PorNélio IreneNélio Irene
Tempo de leitura: 3 minutos
O CEO da Coinbase sai da lista de bilionários com a queda do mercado de criptomoedas
  • A Coinbase está construindo sua própria pilha de software para executar o Base sem depender das versões do Optimism.
  • A Base agora gerenciará as atualizações e os upgrades de software usando seu próprio sistema interno.
  • O otimismo pode perder influência direta sobre a forma como a Base se desenvolve e se expande no futuro.

A Coinbase dará à Base um controle mais direto sobre o software principal que opera a rede. A Base, uma das maiores Ethereum soluções de escalabilidade incubadas pela corretora de criptomoedas Coinbase, afirmou que deixará de usar a tecnologia central da Optimism e adotará uma nova "pilha Base unificada" que consolida componentes anteriormente distribuídos. Isso inclui o sequenciador da rede e outras infraestruturas em uma única base de código gerenciada pela Base.

De acordo com a equipe da Base, a rede planeja aumentar sua taxa de atualizações de protocolo para até 6 hard forks por ano, aproximadamente o dobro da taxa sob a configuração baseada em Optimism.

A Coinbase está migrando a Base para funcionar em seu próprio sistema de software, em vez de depender de tecnologia externa.

A Coinbase cresceu rapidamente em seus estágios iniciais e forneceu aos desenvolvedores uma plataforma estável para criar aplicativos, lançando o Base na OP Stack, permitindo uma escalabilidade mais rápida no Ethereum sem precisar começar do zero.

Com o passar do tempo, a Base precisou melhorar seu desempenho, velocidade e experiência do desenvolvedor, então começou a adicionar mais ferramentas e recursos de equipes externas, como Flashbots e Paradigm. 

No fim, as atualizações e a manutenção dependiam de equipes trabalhando em diferentes camadas de software, o que dificultava o gerenciamento do sistema.
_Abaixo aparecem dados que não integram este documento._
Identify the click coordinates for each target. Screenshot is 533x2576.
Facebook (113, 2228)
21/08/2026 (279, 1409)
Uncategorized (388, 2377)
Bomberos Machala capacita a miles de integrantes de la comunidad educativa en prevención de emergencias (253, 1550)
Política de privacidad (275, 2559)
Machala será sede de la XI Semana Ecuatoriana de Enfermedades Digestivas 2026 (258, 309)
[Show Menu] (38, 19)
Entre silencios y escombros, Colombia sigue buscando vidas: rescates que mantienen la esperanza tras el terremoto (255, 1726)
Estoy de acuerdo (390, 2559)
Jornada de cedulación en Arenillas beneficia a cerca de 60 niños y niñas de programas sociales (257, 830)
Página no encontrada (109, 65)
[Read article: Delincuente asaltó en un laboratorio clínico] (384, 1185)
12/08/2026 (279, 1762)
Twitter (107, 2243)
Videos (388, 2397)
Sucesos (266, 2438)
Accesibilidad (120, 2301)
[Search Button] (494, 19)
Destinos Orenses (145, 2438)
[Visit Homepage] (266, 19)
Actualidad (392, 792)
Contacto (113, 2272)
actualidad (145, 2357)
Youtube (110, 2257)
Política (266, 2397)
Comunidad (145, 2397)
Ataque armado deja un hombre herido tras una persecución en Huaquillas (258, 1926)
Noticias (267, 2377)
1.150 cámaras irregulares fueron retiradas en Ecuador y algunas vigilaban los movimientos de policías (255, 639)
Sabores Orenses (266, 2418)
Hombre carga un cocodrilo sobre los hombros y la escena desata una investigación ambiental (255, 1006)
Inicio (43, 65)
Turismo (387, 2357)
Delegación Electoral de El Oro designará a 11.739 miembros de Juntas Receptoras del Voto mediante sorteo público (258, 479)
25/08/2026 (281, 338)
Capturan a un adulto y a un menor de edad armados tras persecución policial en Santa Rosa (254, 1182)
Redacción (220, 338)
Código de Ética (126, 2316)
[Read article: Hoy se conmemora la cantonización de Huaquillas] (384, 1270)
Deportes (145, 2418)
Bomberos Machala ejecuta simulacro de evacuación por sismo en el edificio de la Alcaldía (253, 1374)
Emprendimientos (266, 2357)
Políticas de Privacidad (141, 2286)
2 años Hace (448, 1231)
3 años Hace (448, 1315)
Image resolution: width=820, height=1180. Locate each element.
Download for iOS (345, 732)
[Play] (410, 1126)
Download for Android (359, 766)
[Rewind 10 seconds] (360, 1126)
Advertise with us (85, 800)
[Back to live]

A rede precisava aguardar ciclos de lançamento compartilhados antes de implementar grandes atualizações, como hard forks, devido à maior necessidade de coordenação com parceiros externos.

A Coinbase agora quer que a Base empacote suas próprias atualizações de software, lance um binário oficial para os operadores de nós executarem e gerencie seu cronograma futuro de hard forks sem a Optimism. Para alcançar isso, a empresa colocará todas as suas partes de software externas em um único sistema interno chamado base/base. 

Os operadores de nós que desejam manter a compatibilidade com a rede, mas ainda executar clientes mantidos pelo Optimism, terão que migrar para clientes mantidos pelo Base. 

Este ultimato para as operadoras mostra o quão seriamente a Coinbase está em relação à Base executar e gerenciar sua própria infraestrutura tecnológica, enquanto continua a construir sobre Ethereum. 

A base agora pode realizar atualizações mais rapidamente, controlando seu próprio sistema tecnológico.

A Coinbase quer que a Base evolua no seu próprio ritmo, por isso a rede irá lidar com seis bifurcações menores (hard forks) anualmente, em vez das três habituais. 

Com esse cronograma mais acelerado, a equipe poderá testar novos recursos de escalabilidade mais cedo e usar sistemas de múltiplas provas para liberar saques mais rapidamente. A Base também poderá confirmar transações mais rapidamente usando provas TEE e de conhecimento zero (ZK) mais avançadas.

Embora a empresa queira dar à Base controle total sobre o funcionamento da rede, ela ainda deseja manter o suporte essencial da Optimism Enterprise durante a transição. Portanto, a Coinbase introduzirá governança específica para a Base, signatáriosdent do conselho de segurança, sistemas de taxas em nível de Base e padrões de neutralidade aprimorados em toda a infraestrutura.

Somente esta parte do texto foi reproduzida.